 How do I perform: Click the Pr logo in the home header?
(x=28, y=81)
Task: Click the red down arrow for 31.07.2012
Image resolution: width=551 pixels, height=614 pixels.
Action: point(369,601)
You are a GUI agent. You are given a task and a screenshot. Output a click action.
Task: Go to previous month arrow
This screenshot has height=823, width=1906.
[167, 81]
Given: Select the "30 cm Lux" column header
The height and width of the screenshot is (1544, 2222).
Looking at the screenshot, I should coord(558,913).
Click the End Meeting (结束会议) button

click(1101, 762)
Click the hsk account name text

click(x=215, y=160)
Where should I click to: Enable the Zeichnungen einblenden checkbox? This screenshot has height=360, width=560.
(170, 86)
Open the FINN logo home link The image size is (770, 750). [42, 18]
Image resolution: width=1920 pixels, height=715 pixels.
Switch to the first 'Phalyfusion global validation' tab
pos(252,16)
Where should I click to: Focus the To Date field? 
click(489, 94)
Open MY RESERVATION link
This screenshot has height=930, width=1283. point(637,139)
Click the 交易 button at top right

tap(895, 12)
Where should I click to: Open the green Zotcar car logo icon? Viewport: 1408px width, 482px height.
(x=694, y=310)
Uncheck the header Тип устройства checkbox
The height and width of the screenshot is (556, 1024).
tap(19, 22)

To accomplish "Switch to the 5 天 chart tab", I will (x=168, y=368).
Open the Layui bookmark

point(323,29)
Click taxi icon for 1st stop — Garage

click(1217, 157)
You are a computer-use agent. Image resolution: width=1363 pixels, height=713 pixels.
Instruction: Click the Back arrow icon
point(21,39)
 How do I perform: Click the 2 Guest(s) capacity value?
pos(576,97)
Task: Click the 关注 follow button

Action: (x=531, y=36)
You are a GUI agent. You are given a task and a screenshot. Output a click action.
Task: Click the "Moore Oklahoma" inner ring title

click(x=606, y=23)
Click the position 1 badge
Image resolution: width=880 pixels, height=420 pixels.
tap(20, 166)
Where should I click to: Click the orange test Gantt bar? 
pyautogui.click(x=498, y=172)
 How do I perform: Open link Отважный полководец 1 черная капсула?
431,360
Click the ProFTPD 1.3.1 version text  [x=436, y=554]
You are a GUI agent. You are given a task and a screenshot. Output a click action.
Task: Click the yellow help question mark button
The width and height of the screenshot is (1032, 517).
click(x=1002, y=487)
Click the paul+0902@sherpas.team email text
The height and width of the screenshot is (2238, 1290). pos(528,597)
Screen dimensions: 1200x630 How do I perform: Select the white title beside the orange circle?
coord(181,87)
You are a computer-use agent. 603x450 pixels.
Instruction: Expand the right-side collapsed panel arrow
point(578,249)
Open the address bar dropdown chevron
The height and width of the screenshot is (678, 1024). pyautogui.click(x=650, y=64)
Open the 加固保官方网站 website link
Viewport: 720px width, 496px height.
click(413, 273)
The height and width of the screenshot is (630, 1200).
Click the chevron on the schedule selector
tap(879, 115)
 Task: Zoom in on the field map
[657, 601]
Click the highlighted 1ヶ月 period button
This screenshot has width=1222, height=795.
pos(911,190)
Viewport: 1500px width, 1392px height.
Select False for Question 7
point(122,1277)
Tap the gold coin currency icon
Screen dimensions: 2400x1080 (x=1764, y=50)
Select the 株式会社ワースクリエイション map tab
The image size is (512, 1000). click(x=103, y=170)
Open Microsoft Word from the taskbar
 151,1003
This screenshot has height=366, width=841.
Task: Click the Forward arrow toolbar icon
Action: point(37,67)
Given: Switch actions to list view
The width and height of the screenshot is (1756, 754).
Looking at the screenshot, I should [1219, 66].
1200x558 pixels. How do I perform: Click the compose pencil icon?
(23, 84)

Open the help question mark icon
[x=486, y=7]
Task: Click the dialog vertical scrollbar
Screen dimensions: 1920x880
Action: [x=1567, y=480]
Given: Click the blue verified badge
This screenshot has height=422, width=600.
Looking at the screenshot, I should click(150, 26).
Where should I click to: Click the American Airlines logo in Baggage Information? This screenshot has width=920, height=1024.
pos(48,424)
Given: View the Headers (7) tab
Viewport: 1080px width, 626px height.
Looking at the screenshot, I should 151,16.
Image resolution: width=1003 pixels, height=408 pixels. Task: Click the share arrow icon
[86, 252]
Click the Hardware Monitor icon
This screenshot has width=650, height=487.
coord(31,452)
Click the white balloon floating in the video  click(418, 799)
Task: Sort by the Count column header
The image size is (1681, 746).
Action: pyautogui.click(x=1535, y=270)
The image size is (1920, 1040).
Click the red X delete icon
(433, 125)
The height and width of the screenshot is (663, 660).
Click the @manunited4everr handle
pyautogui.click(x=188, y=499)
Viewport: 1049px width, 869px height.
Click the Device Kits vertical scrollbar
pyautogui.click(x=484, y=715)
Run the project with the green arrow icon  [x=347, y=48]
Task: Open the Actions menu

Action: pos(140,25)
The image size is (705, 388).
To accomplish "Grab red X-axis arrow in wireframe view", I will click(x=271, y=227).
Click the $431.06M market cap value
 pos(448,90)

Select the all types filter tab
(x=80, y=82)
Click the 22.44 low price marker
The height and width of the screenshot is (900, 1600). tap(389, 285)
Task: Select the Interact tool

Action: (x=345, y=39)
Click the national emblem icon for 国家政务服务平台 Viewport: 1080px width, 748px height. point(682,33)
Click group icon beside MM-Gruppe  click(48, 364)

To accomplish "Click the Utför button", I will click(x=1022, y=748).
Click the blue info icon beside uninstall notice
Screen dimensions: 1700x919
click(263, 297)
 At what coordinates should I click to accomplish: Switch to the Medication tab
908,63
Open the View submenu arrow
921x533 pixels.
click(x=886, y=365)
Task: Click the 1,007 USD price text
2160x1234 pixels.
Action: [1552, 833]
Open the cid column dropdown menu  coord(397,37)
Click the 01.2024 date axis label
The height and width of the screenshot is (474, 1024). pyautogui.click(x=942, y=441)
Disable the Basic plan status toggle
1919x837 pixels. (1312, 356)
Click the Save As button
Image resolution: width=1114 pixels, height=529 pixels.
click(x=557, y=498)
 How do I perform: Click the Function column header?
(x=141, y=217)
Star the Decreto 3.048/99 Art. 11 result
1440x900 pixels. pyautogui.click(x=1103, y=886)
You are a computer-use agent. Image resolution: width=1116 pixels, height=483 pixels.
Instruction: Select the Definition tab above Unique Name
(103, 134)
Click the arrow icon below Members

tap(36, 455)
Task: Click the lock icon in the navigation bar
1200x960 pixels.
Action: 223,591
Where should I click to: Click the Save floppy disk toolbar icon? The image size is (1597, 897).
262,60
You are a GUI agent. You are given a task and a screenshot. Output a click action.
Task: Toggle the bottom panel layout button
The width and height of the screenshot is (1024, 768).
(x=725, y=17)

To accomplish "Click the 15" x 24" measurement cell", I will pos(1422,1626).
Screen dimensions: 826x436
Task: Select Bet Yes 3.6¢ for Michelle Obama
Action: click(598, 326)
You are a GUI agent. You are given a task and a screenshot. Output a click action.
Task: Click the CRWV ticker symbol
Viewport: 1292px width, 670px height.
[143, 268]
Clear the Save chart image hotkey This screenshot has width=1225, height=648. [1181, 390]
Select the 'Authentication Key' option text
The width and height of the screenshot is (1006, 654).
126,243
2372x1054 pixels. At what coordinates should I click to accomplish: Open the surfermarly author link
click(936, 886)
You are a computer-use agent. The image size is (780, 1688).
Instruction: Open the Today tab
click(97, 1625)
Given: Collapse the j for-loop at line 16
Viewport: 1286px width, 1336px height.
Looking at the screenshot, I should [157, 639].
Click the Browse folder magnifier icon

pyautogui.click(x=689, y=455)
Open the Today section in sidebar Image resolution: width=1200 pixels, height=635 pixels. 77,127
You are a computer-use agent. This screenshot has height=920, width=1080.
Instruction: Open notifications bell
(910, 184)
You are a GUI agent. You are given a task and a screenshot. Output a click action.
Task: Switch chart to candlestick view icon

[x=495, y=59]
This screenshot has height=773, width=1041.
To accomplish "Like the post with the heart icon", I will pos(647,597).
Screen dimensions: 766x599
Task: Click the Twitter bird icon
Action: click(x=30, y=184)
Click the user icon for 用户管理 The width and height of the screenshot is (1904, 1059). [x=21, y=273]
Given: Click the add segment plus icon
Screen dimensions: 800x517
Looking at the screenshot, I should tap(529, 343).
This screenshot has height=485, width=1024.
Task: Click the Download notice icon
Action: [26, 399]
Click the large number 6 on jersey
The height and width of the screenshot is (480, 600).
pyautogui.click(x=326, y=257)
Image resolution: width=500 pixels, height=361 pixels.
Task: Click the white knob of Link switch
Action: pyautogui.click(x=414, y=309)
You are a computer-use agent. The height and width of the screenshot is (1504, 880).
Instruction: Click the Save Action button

++++

• TO DO
In the entries above, identify each line that includes the string "badge", then copy it.

• TASK ANSWER
Click the position 1 badge
Given: Click the blue verified badge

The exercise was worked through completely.